■ **WORK REQUEST**
A picture-free, exact copy of all the records below is the goal.

■ **DATA FOR ANALYSIS**
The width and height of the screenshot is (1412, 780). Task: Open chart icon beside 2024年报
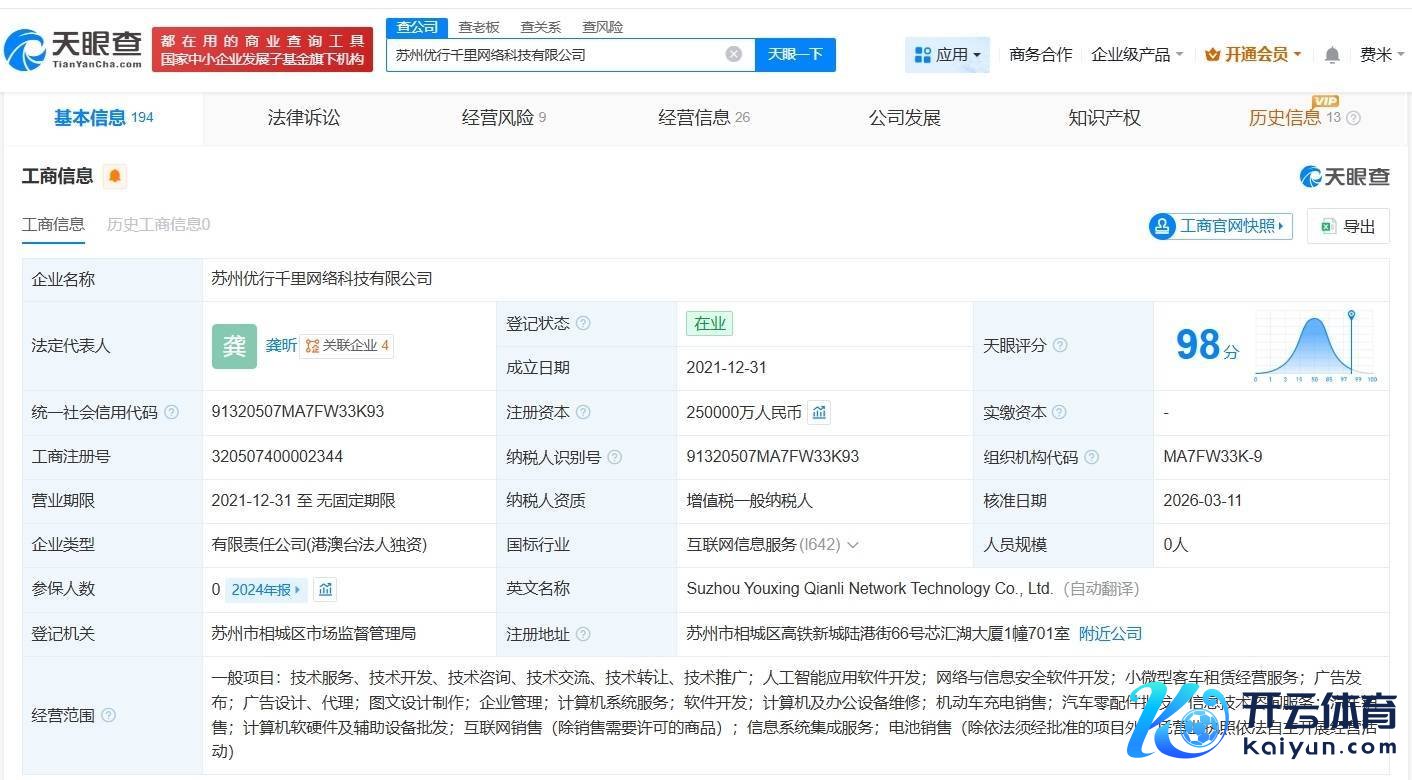(325, 589)
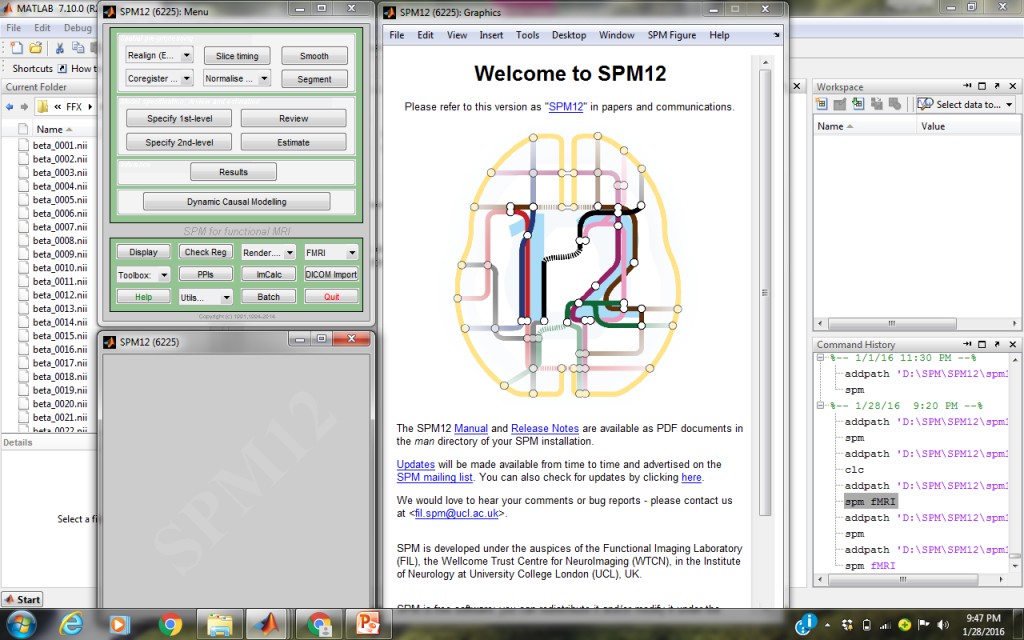1024x640 pixels.
Task: Collapse the 1/28/16 9:20 PM history group
Action: (821, 406)
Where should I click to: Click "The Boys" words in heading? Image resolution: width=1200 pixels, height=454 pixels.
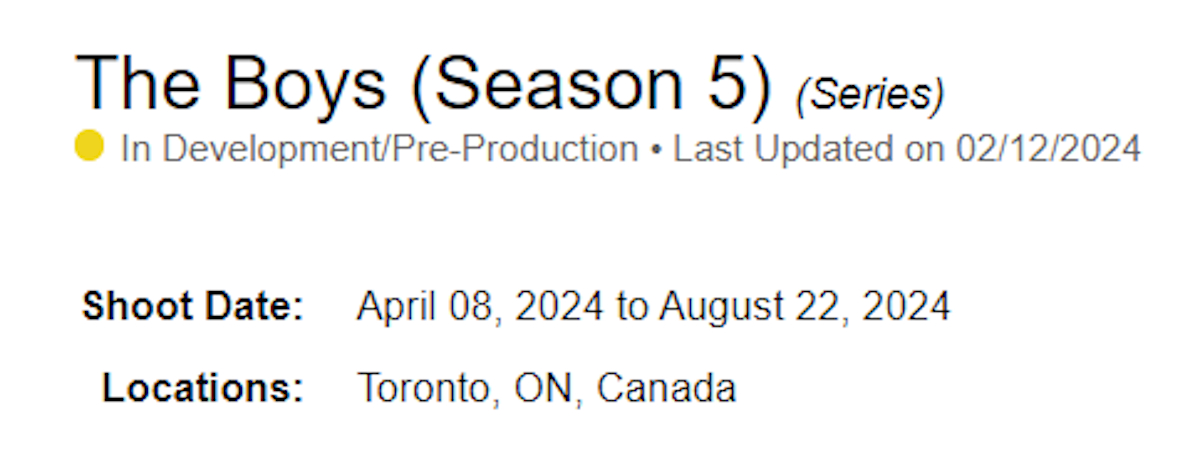(x=231, y=82)
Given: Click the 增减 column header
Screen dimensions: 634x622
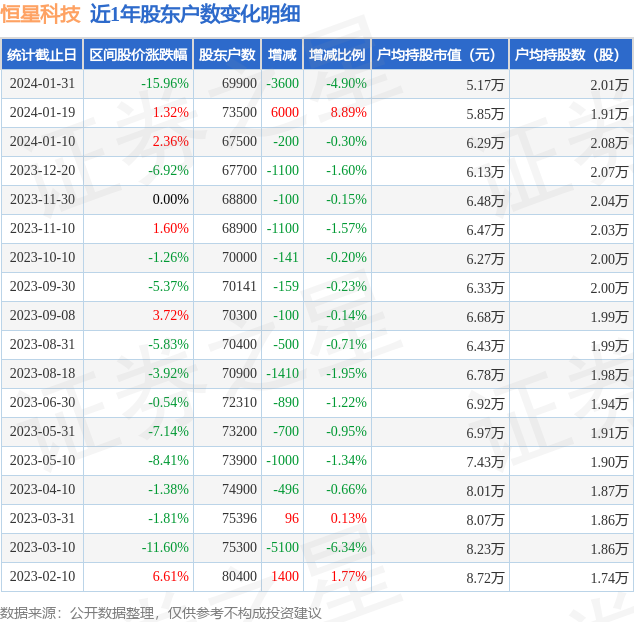Looking at the screenshot, I should point(283,55).
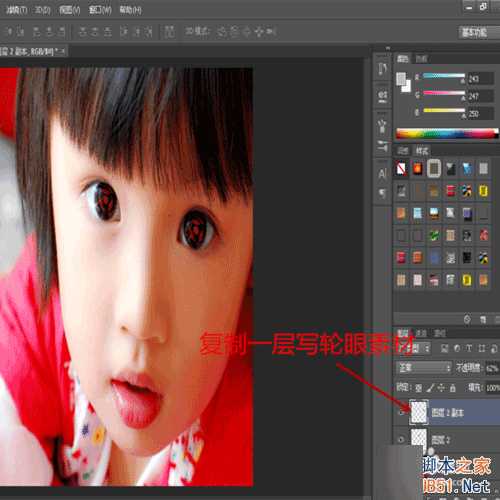Toggle visibility of 图层 2 layer
This screenshot has height=500, width=500.
401,439
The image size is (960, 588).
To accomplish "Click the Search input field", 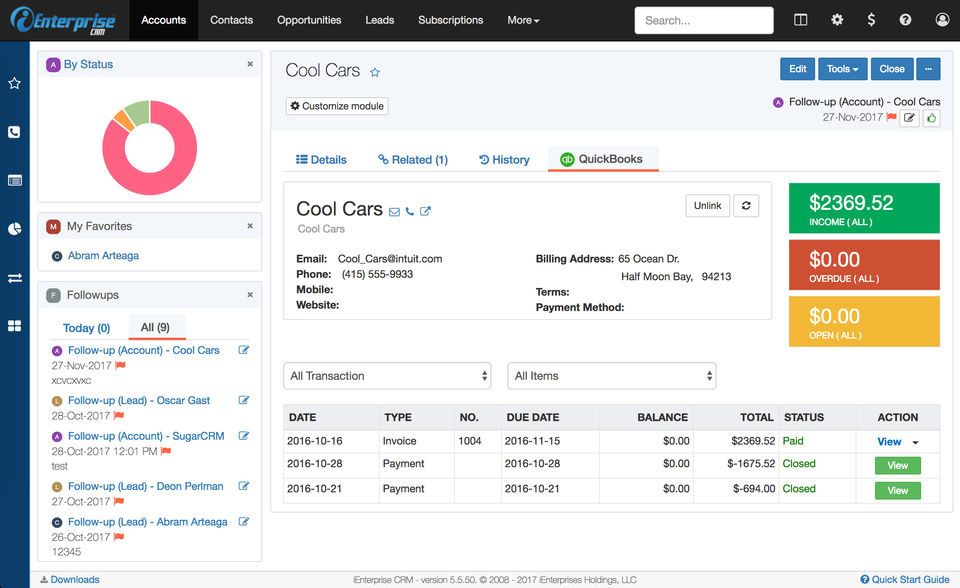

■ **ANSWER SPACE**
The width and height of the screenshot is (1412, 780). Task: Open chart icon beside 2024年报
(325, 589)
1024x640 pixels.
Task: Collapse the 1/28/16 9:20 PM history group
Action: (821, 406)
Where should I click to: Click "The Boys" words in heading? Image resolution: width=1200 pixels, height=454 pixels.
(x=231, y=82)
Given: Click the 增减 column header
Screen dimensions: 634x622
Looking at the screenshot, I should point(283,55).
Toggle visibility of 图层 2 layer
This screenshot has height=500, width=500.
401,439
The image size is (960, 588).
To accomplish "Click the Search input field", 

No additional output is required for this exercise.